Collected data:
Content starts

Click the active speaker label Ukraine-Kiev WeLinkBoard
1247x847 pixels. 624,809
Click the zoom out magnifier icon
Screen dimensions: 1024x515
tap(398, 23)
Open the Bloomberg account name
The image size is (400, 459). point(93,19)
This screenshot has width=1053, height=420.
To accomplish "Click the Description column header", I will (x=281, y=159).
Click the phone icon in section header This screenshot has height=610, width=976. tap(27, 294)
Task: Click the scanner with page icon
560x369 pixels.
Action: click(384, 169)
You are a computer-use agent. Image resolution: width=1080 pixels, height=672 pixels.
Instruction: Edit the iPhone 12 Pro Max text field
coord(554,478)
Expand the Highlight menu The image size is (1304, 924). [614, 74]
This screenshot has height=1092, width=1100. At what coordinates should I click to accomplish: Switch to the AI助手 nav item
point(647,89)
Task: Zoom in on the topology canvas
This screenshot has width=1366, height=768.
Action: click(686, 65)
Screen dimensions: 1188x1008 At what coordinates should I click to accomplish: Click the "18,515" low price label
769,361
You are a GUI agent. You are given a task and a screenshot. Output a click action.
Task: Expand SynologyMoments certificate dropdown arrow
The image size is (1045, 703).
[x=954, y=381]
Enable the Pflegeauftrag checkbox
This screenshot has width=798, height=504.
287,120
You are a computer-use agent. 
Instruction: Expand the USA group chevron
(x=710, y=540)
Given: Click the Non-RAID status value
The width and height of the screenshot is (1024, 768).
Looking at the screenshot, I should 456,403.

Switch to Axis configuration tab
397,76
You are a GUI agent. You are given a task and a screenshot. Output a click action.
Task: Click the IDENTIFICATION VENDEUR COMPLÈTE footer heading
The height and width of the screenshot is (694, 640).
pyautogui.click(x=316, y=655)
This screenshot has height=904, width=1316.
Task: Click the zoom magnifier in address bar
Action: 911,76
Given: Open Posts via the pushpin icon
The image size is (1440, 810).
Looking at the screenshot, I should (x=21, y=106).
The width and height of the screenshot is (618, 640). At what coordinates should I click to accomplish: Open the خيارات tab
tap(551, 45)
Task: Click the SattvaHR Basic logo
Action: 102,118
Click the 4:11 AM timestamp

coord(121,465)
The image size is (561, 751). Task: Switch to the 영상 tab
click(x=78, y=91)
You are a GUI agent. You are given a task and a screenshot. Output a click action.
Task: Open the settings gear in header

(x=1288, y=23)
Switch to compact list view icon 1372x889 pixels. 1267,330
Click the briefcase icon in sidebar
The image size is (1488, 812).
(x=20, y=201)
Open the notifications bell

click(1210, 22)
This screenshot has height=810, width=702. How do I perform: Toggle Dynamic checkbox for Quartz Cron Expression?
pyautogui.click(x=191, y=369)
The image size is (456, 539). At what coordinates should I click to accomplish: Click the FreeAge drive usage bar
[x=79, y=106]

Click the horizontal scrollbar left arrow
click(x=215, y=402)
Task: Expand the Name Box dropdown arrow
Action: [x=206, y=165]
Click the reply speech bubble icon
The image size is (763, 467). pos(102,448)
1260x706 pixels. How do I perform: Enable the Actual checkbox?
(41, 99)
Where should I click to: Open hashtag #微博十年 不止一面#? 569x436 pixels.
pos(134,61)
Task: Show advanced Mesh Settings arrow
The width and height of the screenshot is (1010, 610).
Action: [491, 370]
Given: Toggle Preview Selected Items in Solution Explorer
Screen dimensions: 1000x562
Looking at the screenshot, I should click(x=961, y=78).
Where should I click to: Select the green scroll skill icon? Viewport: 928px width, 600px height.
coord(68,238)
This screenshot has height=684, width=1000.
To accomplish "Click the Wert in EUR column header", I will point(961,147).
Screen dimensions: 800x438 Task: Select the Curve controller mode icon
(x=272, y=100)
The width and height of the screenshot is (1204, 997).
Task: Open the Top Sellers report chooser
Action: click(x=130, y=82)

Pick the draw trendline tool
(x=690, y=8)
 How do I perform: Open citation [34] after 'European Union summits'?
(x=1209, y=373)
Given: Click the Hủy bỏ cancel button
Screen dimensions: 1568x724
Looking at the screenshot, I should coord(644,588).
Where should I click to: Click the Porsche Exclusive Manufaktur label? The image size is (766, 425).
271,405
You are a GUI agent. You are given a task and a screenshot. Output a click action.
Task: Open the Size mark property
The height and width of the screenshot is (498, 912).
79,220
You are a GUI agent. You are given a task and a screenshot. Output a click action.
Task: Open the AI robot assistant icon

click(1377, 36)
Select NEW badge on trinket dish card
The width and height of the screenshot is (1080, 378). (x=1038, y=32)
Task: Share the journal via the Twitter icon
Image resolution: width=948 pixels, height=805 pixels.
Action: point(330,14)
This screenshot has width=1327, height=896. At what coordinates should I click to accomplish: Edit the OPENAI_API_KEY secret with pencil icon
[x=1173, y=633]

Content ends

» **Task directions**
Working through the entries above, copy every line in which "column" is found.

» **Response**
To accomplish "Click the Description column header", I will (x=281, y=159).
To accomplish "Click the Wert in EUR column header", I will point(961,147).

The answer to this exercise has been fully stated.